Exercise:
What is needed is an exact transcription of every entry below, with the pictures left out.

(Dataset Opens)

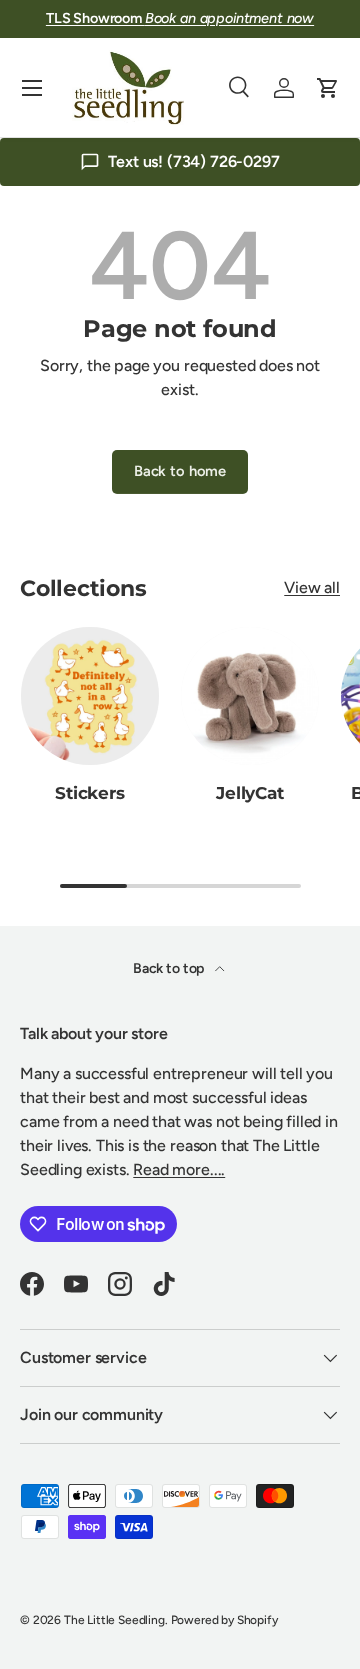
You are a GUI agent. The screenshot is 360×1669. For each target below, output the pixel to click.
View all (312, 587)
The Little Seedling (114, 1620)
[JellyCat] (250, 696)
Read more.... (179, 1169)
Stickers (90, 793)
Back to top (170, 968)
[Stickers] (90, 696)
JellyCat (250, 793)
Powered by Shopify (224, 1620)
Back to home (180, 471)
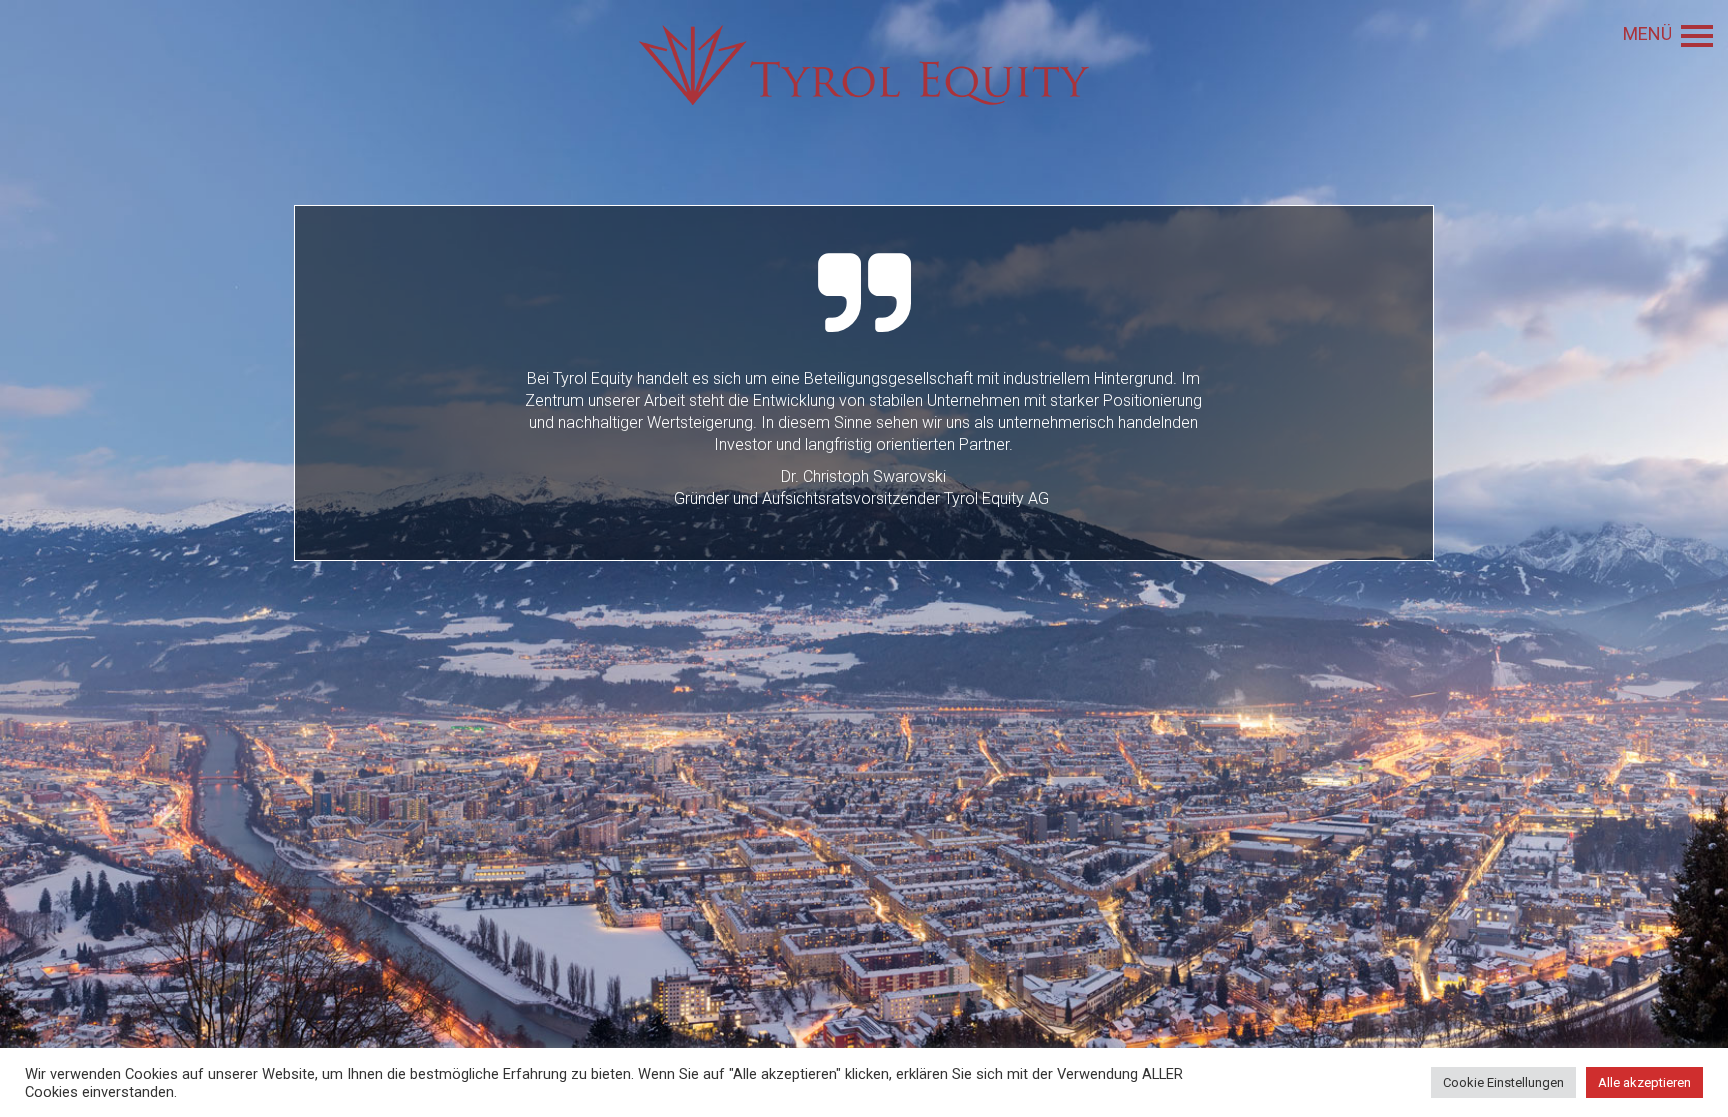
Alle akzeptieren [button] (1644, 1082)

(Dataset Closes)

Written response:
You are a GUI agent. The screenshot is 360×1669. For each target below, output the pixel to click.
View all (312, 587)
The Little Seedling (114, 1620)
[JellyCat] (250, 696)
Read more.... (179, 1169)
Stickers (90, 793)
Back to top (170, 968)
[Stickers] (90, 696)
JellyCat (250, 793)
Powered by Shopify (224, 1620)
Back to home (180, 471)
Alle akzeptieren [button] (1644, 1082)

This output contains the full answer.